Après avoir regardé des images de chaque pays du Mexique à l’Argentine sur Google, mon ami a finalement choisi le Costa Rica. Il y a des plages et des Américains, et là où il y a des plages et des Américains, il y a du travail dans les bars, s’est-il dit. Mais bon nombre de Turcs, notamment les diplômés universitaires, voudraient plutôt déménager là où il y a du travail dans leur domaine, souvent des pays d’Europe de l’Ouest ou les États-Unis, qui ne se précipitent pas pour accorder des visas aux Turcs.
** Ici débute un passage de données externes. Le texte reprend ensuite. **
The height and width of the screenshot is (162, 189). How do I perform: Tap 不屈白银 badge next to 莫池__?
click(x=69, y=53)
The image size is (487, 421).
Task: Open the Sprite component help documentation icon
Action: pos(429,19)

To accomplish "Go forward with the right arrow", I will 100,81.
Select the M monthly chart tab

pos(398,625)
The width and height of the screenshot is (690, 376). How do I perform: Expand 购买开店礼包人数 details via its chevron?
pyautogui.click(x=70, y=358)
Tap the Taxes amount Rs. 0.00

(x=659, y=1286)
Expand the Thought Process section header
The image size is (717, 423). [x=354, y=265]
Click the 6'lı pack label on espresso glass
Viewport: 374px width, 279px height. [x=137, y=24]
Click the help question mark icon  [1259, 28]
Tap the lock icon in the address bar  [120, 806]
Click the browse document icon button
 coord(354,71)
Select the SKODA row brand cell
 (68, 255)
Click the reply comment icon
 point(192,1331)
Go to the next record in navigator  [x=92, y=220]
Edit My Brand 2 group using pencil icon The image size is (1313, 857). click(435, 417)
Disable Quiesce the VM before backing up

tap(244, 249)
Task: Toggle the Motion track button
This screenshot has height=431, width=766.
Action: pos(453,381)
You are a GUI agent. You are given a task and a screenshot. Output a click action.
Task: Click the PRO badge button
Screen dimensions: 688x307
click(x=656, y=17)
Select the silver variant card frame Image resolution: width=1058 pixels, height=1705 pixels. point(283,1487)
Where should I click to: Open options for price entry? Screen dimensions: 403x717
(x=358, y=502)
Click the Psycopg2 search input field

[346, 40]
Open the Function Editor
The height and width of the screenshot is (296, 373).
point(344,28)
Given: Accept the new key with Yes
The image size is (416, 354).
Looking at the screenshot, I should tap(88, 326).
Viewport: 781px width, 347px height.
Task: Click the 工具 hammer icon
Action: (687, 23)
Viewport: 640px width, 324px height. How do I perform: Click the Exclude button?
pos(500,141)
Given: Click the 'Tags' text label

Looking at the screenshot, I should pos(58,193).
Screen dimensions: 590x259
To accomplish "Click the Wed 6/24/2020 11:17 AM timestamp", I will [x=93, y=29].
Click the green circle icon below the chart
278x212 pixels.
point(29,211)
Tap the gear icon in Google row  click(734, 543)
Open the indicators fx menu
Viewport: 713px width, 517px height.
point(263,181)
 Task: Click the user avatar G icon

« Je ne quitterai pas la Turquie pour n’importe quel pays. La Hongrie, la Russie et la Biélorussie ne sont pas mieux. J’irai en Europe de l’Ouest, je retournerai peut-être au Royaume-Uni », affirme Ali, un analyste politique qui a fait ses études dans une université britannique. « Je me sens davantage chez moi là-bas. Le 15 juillet [la nuit du coup d’État] m’a rappelé pourquoi j’ai très envie de repartir. J’avais l’habitude de critiquer ouvertement le gouvernement, mais, avec l’état d’urgence et la suspension des droits de la personne, c’est trop intimidant. »

Une situation difficile. La classe moyenne libérale d’Istanbul ne vit pas dans une zone de guerre, leur vie n’est pas en danger. Mais la peur d’être arrêté et le sentiment général d’être surveillé — de devoir constamment se censurer quand on prend la parole ou écrit — lui sont très inconfortables.

« Je suis désillusionné. Je ne veux pas me consacrer autant à la politique », admet Mert dans un café de la partie européenne d’Istanbul. « Il y a une limite à se battre. À un certain point, mener sa vie de la façon qu’on le souhaite devient un geste politique. C’est ridicule. »

L’envie de partir est nourrie par l’impression que la situation est sur le point d’empirer. La nuit du coup, près de 300 soldats, citoyens et policiers sont morts. Des avions de chasse F-16 ont bombardé des édifices gouvernementaux à Ankara et des hélicoptères ont mitraillé les rues, fauchant des vies à chaque passage. Sur le pont du Bosphore, des militaires opposés au gouvernement avaient stationné des tanks pour empêcher les automobilistes de passer de l’Asie à l’Europe. Des citoyens progouvernement auraient décapité un soldat.

Bon nombre de recrues de l’armée qui se sont retrouvées dans les rues la nuit du coup ont depuis plaidé ne pas avoir été informées qu’ils participaient à un complot pour renverser le gouvernement. On leur avait dit que c’était un exercice militaire.

Personne ne sait si le président profitera de la situation pour se réconcilier avec ses opposants ou accaparer plus de pouvoir. Cette seconde possibilité pourrait déclencher une autre tentative de coup ou même une guerre civile.

Ayhan ne pouvait pas attendre de voir laquelle ce sera. Quelques jours après la tentative de coup, son nom a été inscrit dans une liste de journalistes soupçonnés d’appuyer les conspirateurs, ce qu’il nie. Il a su à ce moment qu’il devait fuir. En évitant les aéroports par crainte d’y être intercepté, il a réussi à s’échapper. « Ce n’est pas sécuritaire », estime-t-il depuis un endroit gardé secret. « Peu importe ce qu’on écrit, le gouvernement peut l’utiliser contre nous. C’était devenu impossible pour moi de travailler. C’est très difficile pour ceux qui croient en la démocratie et aux normes de l’Union européenne. »

Sur le balcon à Istanbul, mon ami cherche un vol pour le Costa Rica sur Skyscanner. Les billets sont chers : plus de trois fois le salaire mensuel moyen en Turquie. Les plages costaricaines devront attendre.

* Des noms ont été changés pour protéger l’identité de personnes citées.